The line containing "Where should I click to: Click column" and every line after it, through the end of the records below, are to be reproduced exactly, with the pictures left out.

*** Source records ***

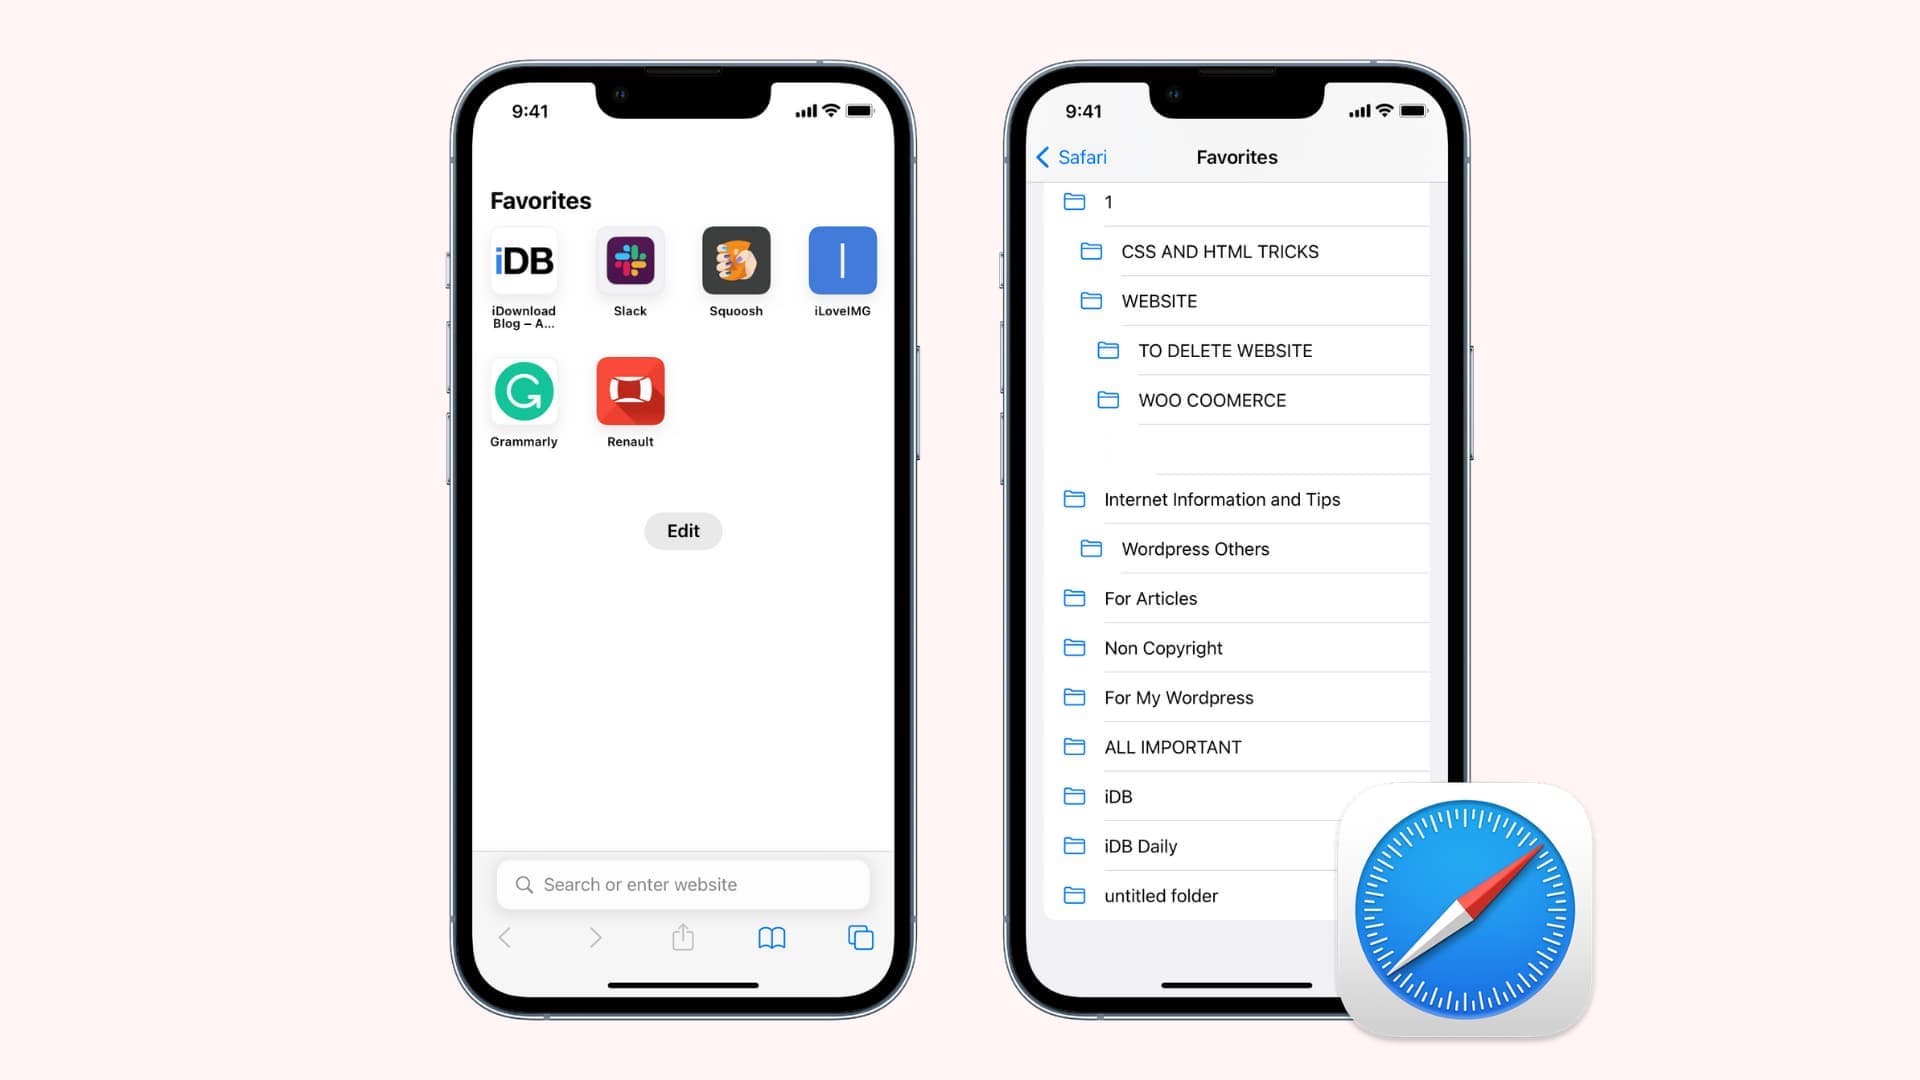
Task: Open the CSS AND HTML TRICKS folder
Action: (1218, 251)
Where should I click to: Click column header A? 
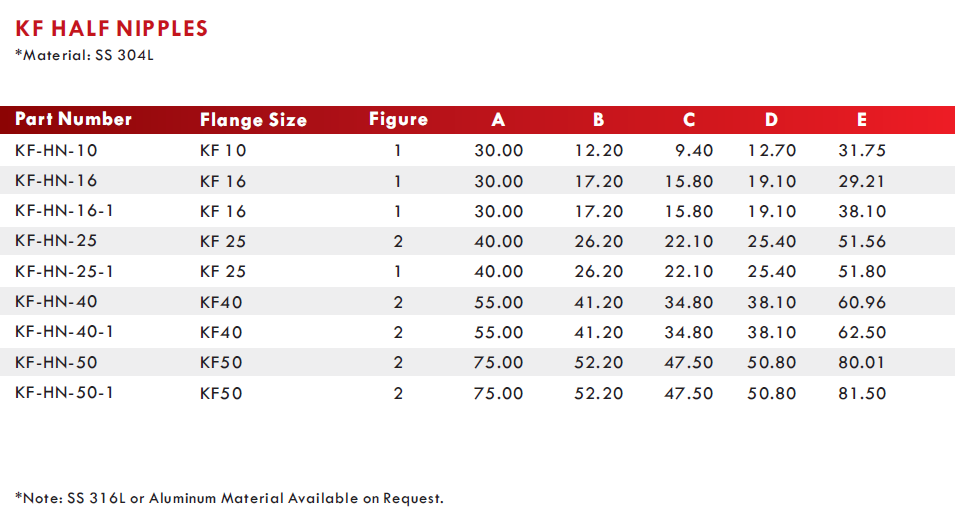tap(498, 119)
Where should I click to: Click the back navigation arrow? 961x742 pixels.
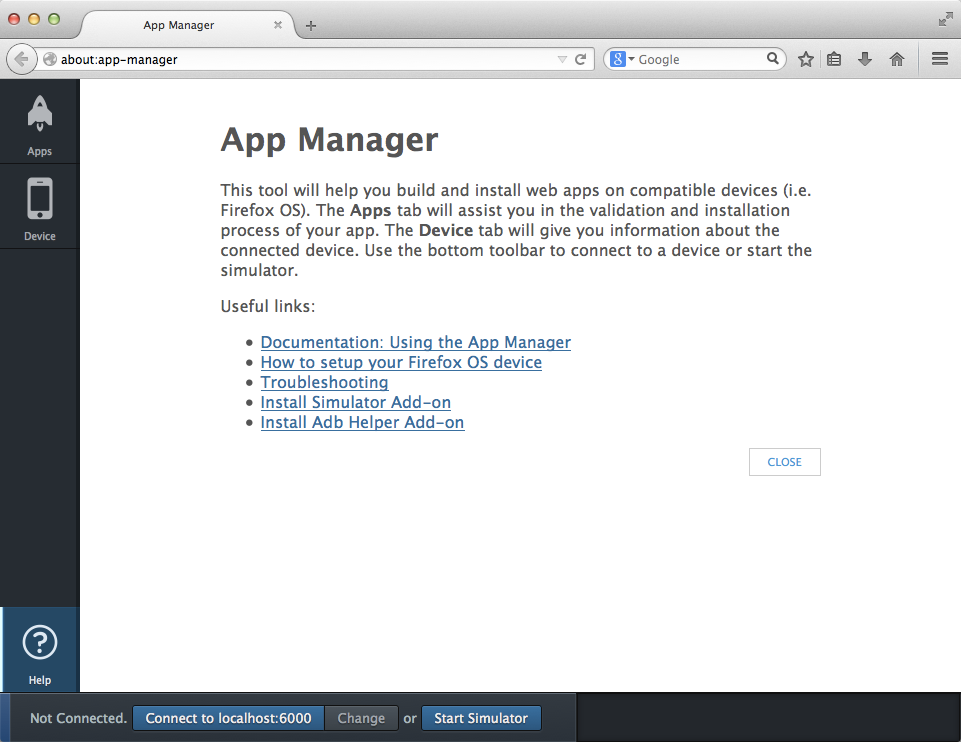coord(21,58)
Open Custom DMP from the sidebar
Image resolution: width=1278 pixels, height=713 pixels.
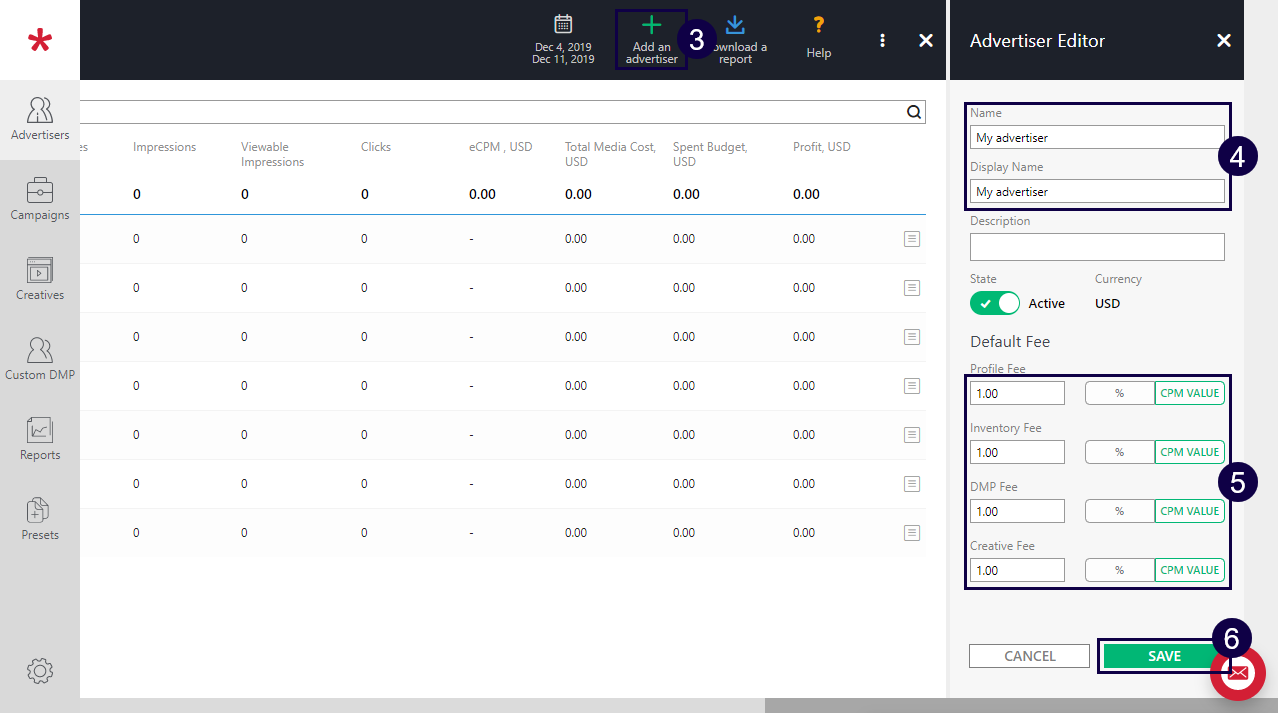[x=40, y=359]
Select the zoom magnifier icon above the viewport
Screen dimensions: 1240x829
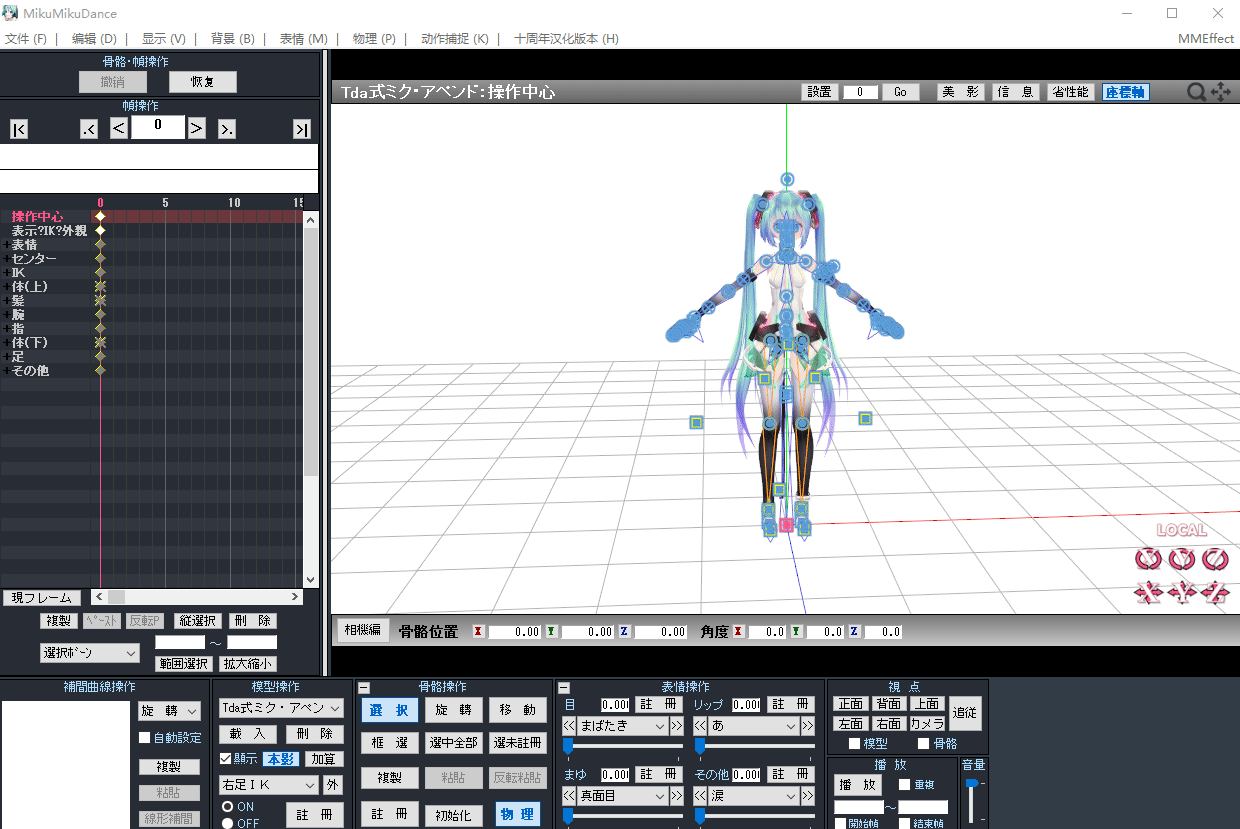pyautogui.click(x=1196, y=91)
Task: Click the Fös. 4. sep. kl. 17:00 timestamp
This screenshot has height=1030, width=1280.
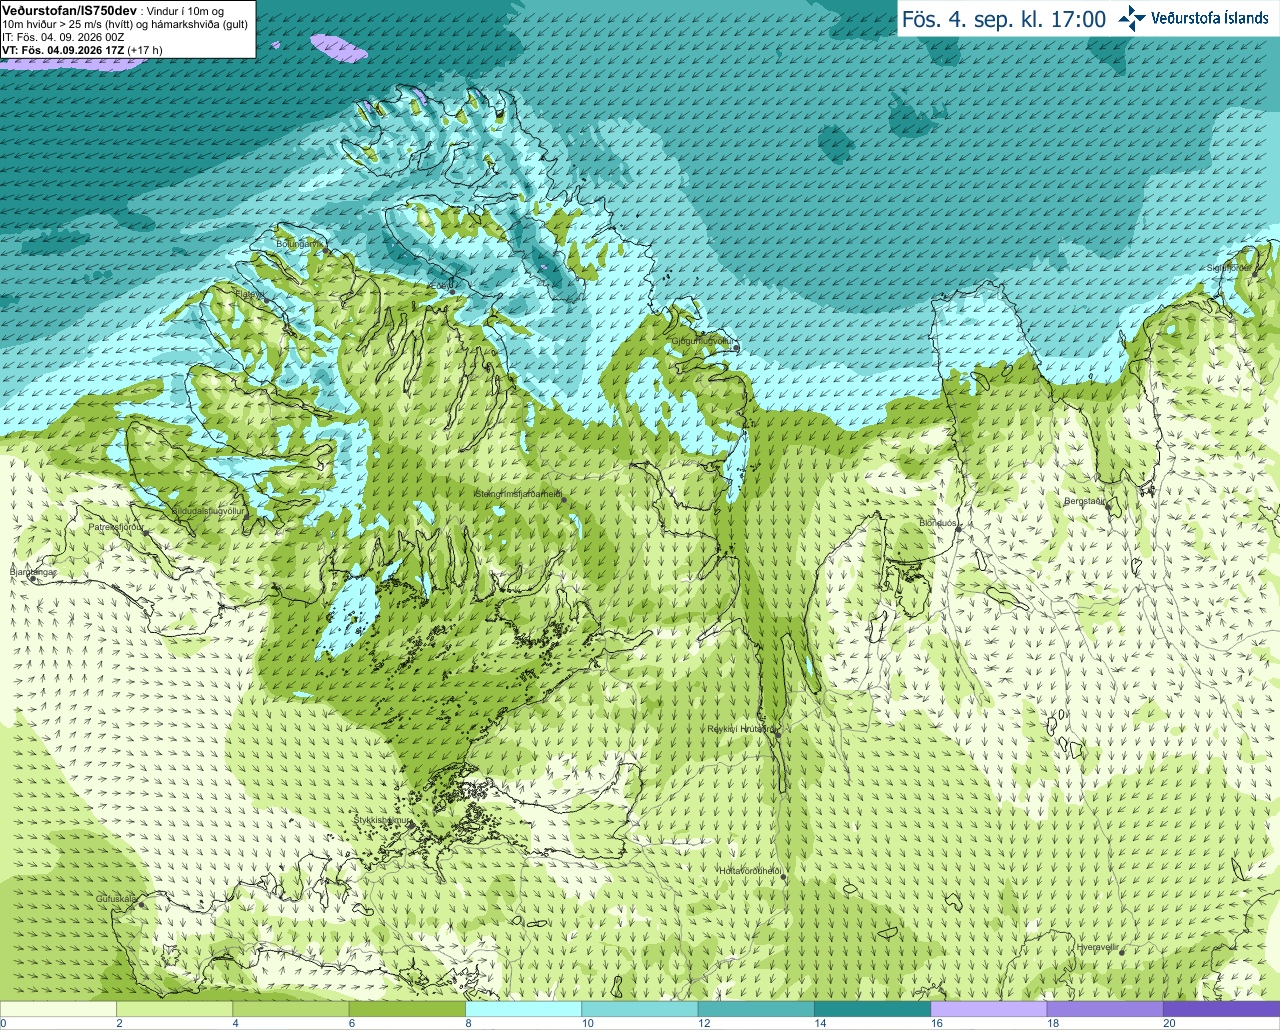Action: click(1004, 19)
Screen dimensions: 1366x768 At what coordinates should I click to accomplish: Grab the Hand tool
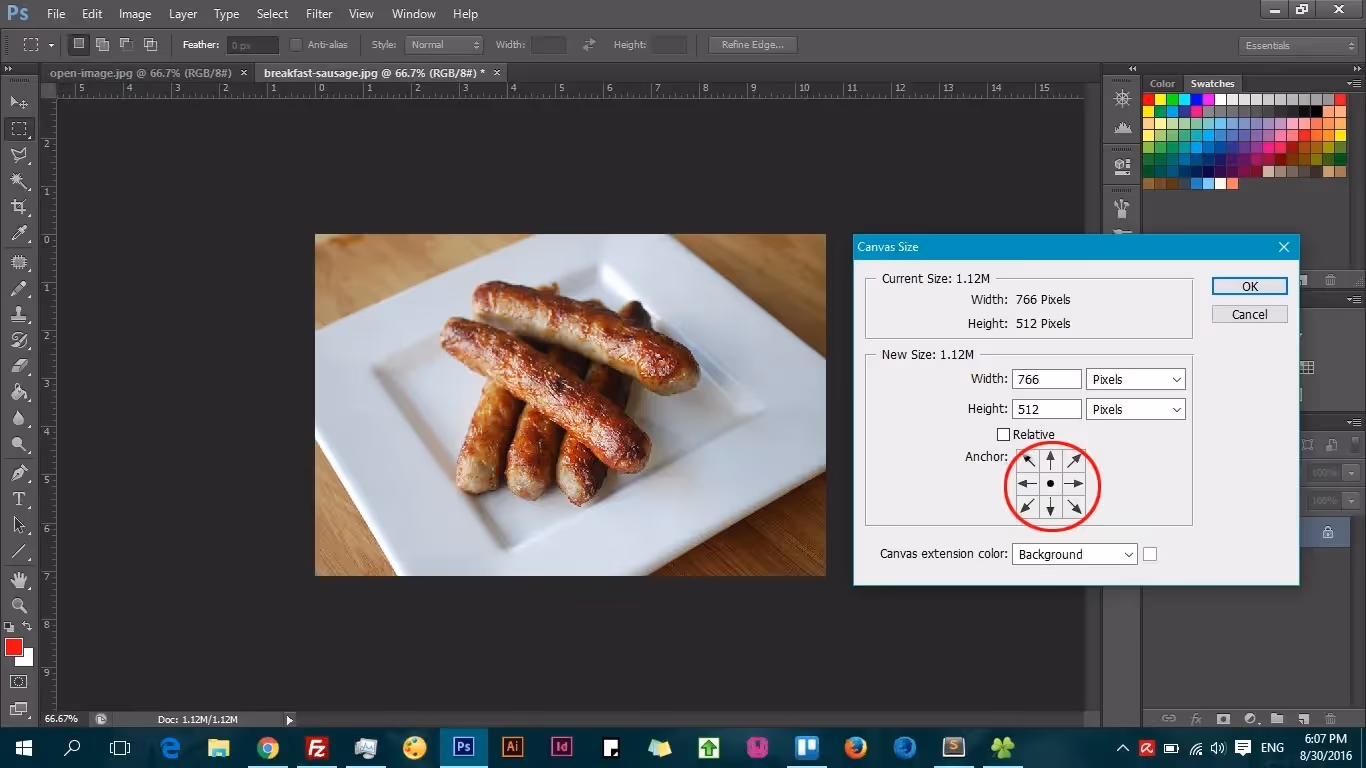pyautogui.click(x=17, y=579)
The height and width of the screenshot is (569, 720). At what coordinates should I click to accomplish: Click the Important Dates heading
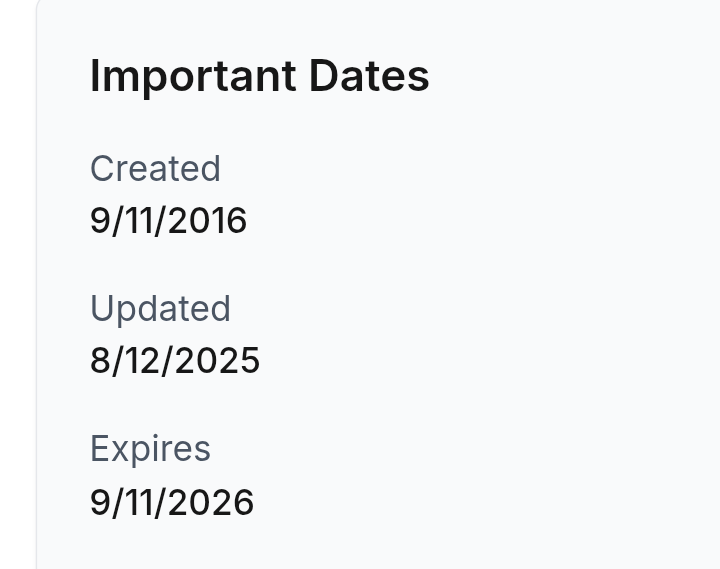pos(259,77)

*** End of Source records ***

### Output of the exercise
Where should I click to: Click column header A? 
tap(498, 119)
Where should I click to: Click the back navigation arrow? 961x742 pixels.
coord(21,58)
Open Custom DMP from the sidebar
Image resolution: width=1278 pixels, height=713 pixels.
[x=40, y=359]
Select the zoom magnifier icon above the viewport
Screen dimensions: 1240x829
pyautogui.click(x=1196, y=91)
Task: Click the Fös. 4. sep. kl. 17:00 timestamp
This screenshot has height=1030, width=1280.
Action: click(1004, 19)
Screen dimensions: 1366x768 At what coordinates should I click to accomplish: Grab the Hand tool
pyautogui.click(x=17, y=579)
The height and width of the screenshot is (569, 720). At what coordinates should I click to accomplish: Click the Important Dates heading
pos(259,77)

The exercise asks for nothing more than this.